BEAN There, Done That
By Matthew Lubanko
Ticker symbols used to have the literary flair of license plates. But now that the New York Stock Exchange, the American Stock Exchange, and Nasdaq host more than 8,000 stocks, a ticker symbol has to be more than cryptic shorthand for traders. A good one can sum up a company in one word--and help it stand apart from its rivals. "Ticker symbols, along with Internet-domain names, have become part of the naming process of a new company," says S.B. Master of Master-McNeil, a naming and branding consulting firm in Berkeley, California.

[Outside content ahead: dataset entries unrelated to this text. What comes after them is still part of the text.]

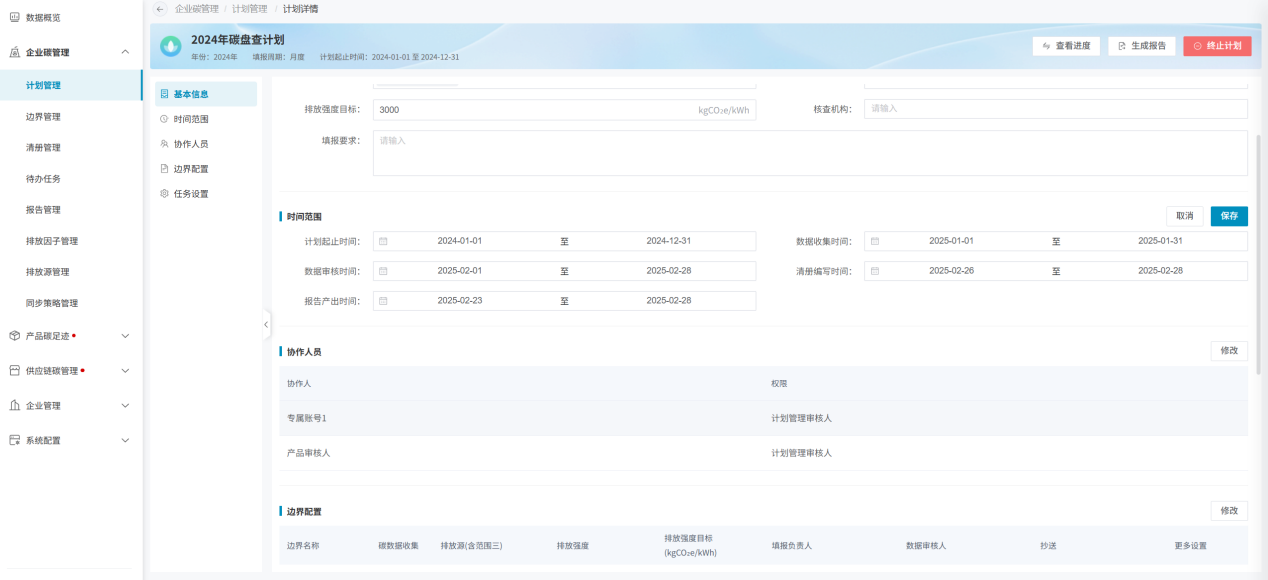Open 边界管理 in the sidebar
The image size is (1268, 580).
click(x=43, y=117)
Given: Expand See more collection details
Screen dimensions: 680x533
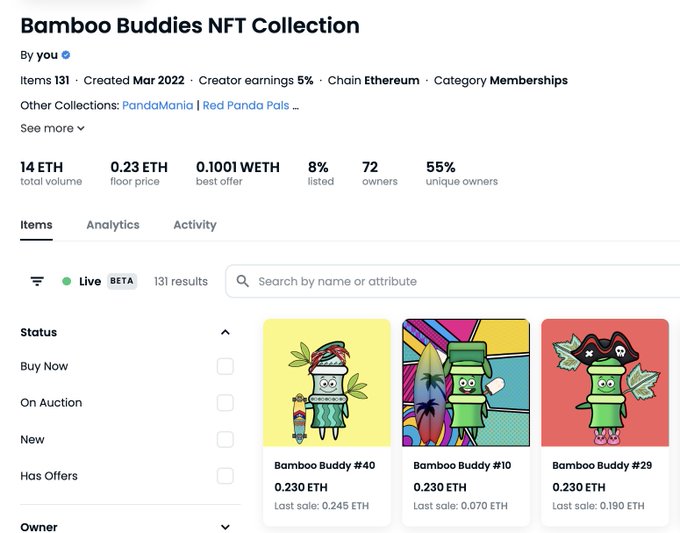Looking at the screenshot, I should pos(52,128).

Consider: Sunglass Hut International catches RAYS. Rock Bottom Restaurants foams with BREW. Brothers Gourmet Coffee has BEAN grinding along since 1993. National Beverage no longer POPS up on the Nasdaq listing but is now the FIZ in the ASE. "Stock tickers are just beginning to catch up to 1-800 telephone numbers," according to Yale Hirsch, editor and publisher of The Stock Trader's Almanac. "Who can forget 1-800-ABCDEFG for Hooked on Phonics?"
With this in mind, companies today think long and hard about the ticker symbols they choose. As Tim George, director of finance and shareholder relations for Vermont Teddy Bear, says: "At first we thought we'd go with VTBC--we knew a BEAR market is bad. But BEAR is what we are. So we decided a BEAR market is a good thing."